IL-17A and IL-17A-producing T cells are key mediators of various autoimmune diseases, including multiple sclerosis. Generally, IL-17A produced by autoantigen-specific CD4+ T cells in the diseased tissue is thought to promote the production of inflammatory mediators by epithelial cells. However, new findings published in Immunity suggest that, in a mouse model of T cell-driven central nervous system (CNS) inflammation, IL-17A produced by antigen-nonspecific γδ T cells in the periphery recruits innate immune cells that prime pathogenic T cells.

Credit: S. Bradbrook/Springer Nature Limited

First, McGinley et al. showed that, as expected, Il17a–/– mice are resistant to the induction of myelin oligodendrocyte glycoprotein (MOG)-induced experimental autoimmune encephalomyelitis (EAE), which correlated with a reduced number of pathogenic T cells in the CNS. However, treatment of mice with a neutralizing antibody to IL-17A during the effector phase of EAE did not affect disease severity. By contrast, antibody treatment during the induction phase delayed the onset of EAE and attenuated symptoms, which was associated with reduced numbers of pathogenic T cells in the spleen. Thus, IL-17A seems to have an early role in the peripheral activation of T cells that later infiltrate the CNS. Indeed, the frequencies of cytokine-producing CD4+ and γδ T cells were significantly reduced in the lymph nodes of Il17a–/– mice compared with wild-type mice immunized with MOG plus adjuvant, and the Il17a–/– CD4+ T cells had reduced expression of the integrin VLA4, which drives T cell infiltration of the CNS.

In a transfer model, donor T cells from MOG-immunized wild-type or Il17a–/– mice were expanded in vitro, with MOG alone or with MOG plus IL-1β and IL-23, then transferred into naive wild-type mice. Both wild-type and Il17a–/– T cells induced severe EAE in recipient mice after culture with MOG, IL-1β and IL-23, which supports the hypothesis that IL-17A production by T cells is not required for the effector phase of disease, provided that polarizing cytokines such as IL-1β are provided during the induction phase. The authors identified Vγ4+ γδ T cells, which can be activated by IL-1β and IL-23 independently of antigen, as an important cellular source of IL-17A during this induction phase of EAE.

In keeping with the inductive role of IL-1β and IL-23 shown in the transfer model, the authors proposed that IL-17A might be required for early production of IL-1β and/or IL-23. They found significantly reduced expression of Il1b in the lymph nodes of Il17a–/– mice, and administration of IL-1β to Il17a–/– mice during EAE induction restored disease susceptibility. Furthermore, treatment with antibody to IL-1β during EAE induction in wild-type mice reduced the severity of disease, which was associated with reduced activation of MOG-specific T cells in the lymph nodes. Together, the results suggest that the role of IL-17A in disease induction involves promoting IL-1β production to activate encephalitogenic T cells.
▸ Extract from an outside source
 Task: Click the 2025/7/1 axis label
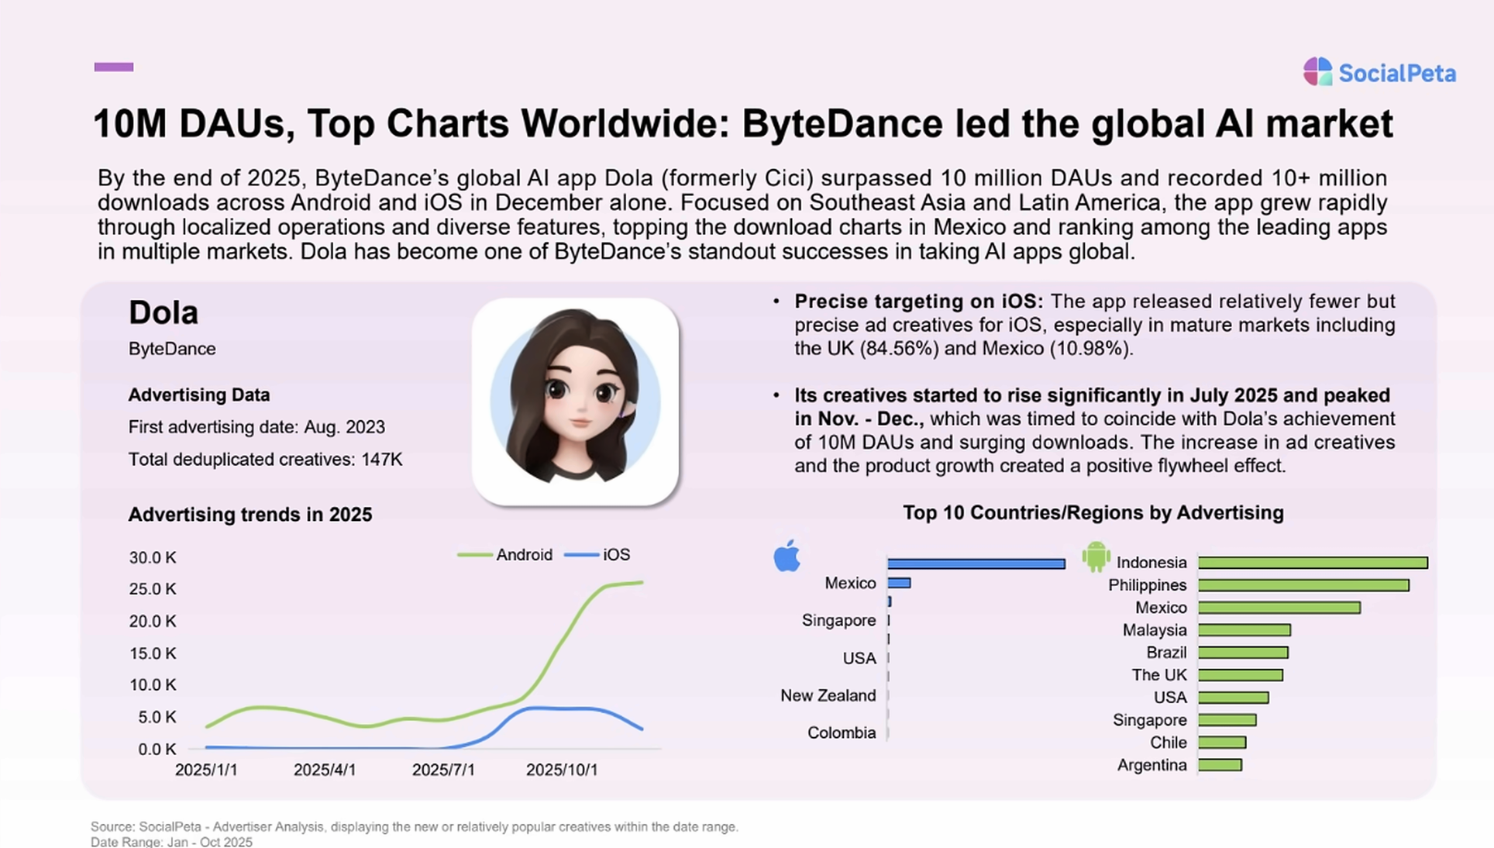(443, 770)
In looking for the cellular source of this IL-17A-induced IL-1β production, they found high levels of expression of IL-17RA on neutrophils and Ly6Chi inflammatory monocytes early in EAE. Il17a–/– mice had reduced numbers of neutrophils and Ly6Chi monocytes in the spleen after EAE induction. However, genetic ablation of IL-17RA in myeloid cells did not render mice resistant to EAE induction, which suggests that IL-17A acts on non-myeloid cells to recruit the myeloid cells that produce IL-1β. Further experiments completed the missing details by showing that epithelial cells produce chemokines such as CXCL1 and CXCL2 in response to IL-17A, which in turn recruit IL-1β-producing neutrophils and monocytes.
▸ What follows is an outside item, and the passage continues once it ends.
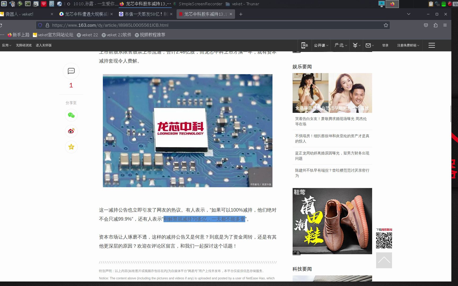Expand the 注册免费邮箱 dropdown

pos(408,45)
IL-17A produced by antigen-nonspecific γδ T cells in the periphery recruits innate immune cells that prime pathogenic T cells

Thus, the results suggest a positive-feedback loop during EAE induction whereby IL-17A production, mainly by γδ T cells, indirectly induces the recruitment of myeloid cells that produce IL-1β, which in turn can synergise with IL-23 to activate γδ T cells and later CD4+ T cells that mediate the effector phase of disease.